God, I feel like I'm writing porn!

Re: What kind of (a)sexuality is this? (Possible TMI)

(Anonymous) 2014-07-24 03:50 am (UTC)(link)
Dunno if you know this, anon, but these days you can actually go to the drugstore and find a small variety of sex toys. CVS and Walgreens both carry a small selection of vibrators on store shelves - that's where I got mine, since I didn't want to risk ordering one from the internet either. They aren't too pricey either, so if you wanted to give that a go, you could see what you can find!
raspberryrain: (smile)

Re: What kind of (a)sexuality is this? (Possible TMI)

[personal profile] raspberryrain 2014-07-24 03:52 am (UTC)(link)
No, this is not asexuality. It is completely normal for you to be better at stimulating yourself (you have years of experience) than a new boyfriend is.

He's going to need some time to really get the hang of your body. He might never be able to do as well on his own as you do for yourself. That's not "a sexuality." It's just reality.

Re: What kind of (a)sexuality is this? (Possible TMI)

(Anonymous) 2014-07-24 03:59 am (UTC)(link)
Yep. Same goes for guys - plenty of straight men find it much more satisfying to give themselves handjobs than to have a girl do it (even a sexually attractive very hot girl) because they know what works for them and also get instant sensory feedback.

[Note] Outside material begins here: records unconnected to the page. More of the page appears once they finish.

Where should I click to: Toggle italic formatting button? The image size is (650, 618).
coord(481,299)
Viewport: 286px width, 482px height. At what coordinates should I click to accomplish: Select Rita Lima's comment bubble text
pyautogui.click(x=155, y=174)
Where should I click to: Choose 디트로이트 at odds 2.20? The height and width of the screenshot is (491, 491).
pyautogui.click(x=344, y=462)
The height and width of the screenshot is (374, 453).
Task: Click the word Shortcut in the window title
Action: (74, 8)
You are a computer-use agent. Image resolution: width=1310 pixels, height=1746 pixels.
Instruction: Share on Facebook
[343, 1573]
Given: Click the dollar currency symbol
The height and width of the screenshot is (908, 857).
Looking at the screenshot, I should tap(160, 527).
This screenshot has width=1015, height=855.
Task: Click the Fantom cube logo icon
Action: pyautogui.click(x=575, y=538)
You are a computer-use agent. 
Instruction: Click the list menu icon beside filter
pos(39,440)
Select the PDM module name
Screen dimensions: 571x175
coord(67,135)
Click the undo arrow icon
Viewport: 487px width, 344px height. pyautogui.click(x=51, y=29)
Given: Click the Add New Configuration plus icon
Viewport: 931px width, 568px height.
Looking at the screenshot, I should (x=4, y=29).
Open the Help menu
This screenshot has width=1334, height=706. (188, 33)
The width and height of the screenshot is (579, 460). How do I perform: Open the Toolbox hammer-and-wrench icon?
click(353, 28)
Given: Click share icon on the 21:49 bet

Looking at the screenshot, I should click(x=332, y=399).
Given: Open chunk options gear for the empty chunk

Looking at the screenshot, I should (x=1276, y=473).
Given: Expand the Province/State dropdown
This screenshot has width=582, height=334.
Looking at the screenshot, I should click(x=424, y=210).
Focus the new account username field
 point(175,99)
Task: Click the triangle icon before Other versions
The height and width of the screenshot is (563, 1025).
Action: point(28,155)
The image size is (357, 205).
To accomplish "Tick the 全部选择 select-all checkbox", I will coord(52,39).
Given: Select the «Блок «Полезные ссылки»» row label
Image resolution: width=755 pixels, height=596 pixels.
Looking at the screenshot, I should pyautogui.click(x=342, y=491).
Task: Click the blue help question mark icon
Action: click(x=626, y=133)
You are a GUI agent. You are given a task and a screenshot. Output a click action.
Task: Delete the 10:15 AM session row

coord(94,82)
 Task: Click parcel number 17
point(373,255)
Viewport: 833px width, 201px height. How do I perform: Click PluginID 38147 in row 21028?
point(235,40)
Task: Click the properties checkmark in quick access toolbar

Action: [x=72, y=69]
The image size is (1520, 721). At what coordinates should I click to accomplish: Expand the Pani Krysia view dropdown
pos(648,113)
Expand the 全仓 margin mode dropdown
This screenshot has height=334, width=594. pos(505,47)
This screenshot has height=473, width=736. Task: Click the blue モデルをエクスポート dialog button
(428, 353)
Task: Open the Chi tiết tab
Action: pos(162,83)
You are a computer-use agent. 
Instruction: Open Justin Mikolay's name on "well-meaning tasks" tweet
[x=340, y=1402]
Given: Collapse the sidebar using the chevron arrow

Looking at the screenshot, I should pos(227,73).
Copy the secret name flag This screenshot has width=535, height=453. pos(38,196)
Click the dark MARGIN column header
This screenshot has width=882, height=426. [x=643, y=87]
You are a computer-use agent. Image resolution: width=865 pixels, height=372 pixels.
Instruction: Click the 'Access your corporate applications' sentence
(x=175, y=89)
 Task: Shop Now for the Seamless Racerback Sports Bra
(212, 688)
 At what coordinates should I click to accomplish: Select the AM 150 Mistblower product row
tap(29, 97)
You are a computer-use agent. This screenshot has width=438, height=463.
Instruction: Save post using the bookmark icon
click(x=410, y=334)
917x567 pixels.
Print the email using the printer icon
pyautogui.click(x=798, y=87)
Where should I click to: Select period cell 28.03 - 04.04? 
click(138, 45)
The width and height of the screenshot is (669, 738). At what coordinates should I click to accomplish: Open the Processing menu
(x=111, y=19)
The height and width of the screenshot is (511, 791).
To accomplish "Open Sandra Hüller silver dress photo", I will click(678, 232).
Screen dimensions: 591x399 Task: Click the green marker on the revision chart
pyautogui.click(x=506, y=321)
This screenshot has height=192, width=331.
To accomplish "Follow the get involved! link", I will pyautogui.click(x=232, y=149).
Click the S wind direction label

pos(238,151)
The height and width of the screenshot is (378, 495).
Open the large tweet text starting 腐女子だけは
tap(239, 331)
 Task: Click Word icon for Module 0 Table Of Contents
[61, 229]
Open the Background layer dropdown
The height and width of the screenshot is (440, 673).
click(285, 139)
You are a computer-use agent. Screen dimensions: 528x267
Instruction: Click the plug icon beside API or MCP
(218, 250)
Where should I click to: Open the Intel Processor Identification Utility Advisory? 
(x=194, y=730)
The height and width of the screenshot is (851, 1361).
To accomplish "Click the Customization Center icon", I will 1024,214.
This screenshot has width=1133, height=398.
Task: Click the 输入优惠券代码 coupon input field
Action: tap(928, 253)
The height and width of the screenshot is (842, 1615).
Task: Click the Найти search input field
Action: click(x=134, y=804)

There's also the whole thing about gay men being better at sex with guys than straight or bi women are because because they get how a male body works more. A lot of whether sex is enjoyable is down to how good you are at it.

Re: What kind of (a)sexuality is this? (Possible TMI)

(Anonymous) 2014-07-24 03:53 am (UTC)(link)
You sound almost exactly like me. Weird. I haven't thought about it much, but I've kind of id'd as asexual, because I also don't get a lot out of sex. But I also do experience attraction. The only times I've ever really had a pleasurable experience with kissing/sex was when I was drunk, and I think the alcohol pumping me with dopamine was a greatly contributing factor. I also prefer masturbating and fantasizing about sex, then actually engaging in it. What's wrong with us?

About being unable to have intercourse, you might vaginismus. It's what I had, and made sex difficult for me at first. (Although I can't say intercourse has done much for me either, lol.)

Re: What kind of (a)sexuality is this? (Possible TMI)

(Anonymous) 2014-07-24 09:12 am (UTC)(link)
Maybe the fault lies with your partner? Maybe you just need a more, I don't know, considerate lover? Might have been better to start your sexual life with a girl rather than a boy?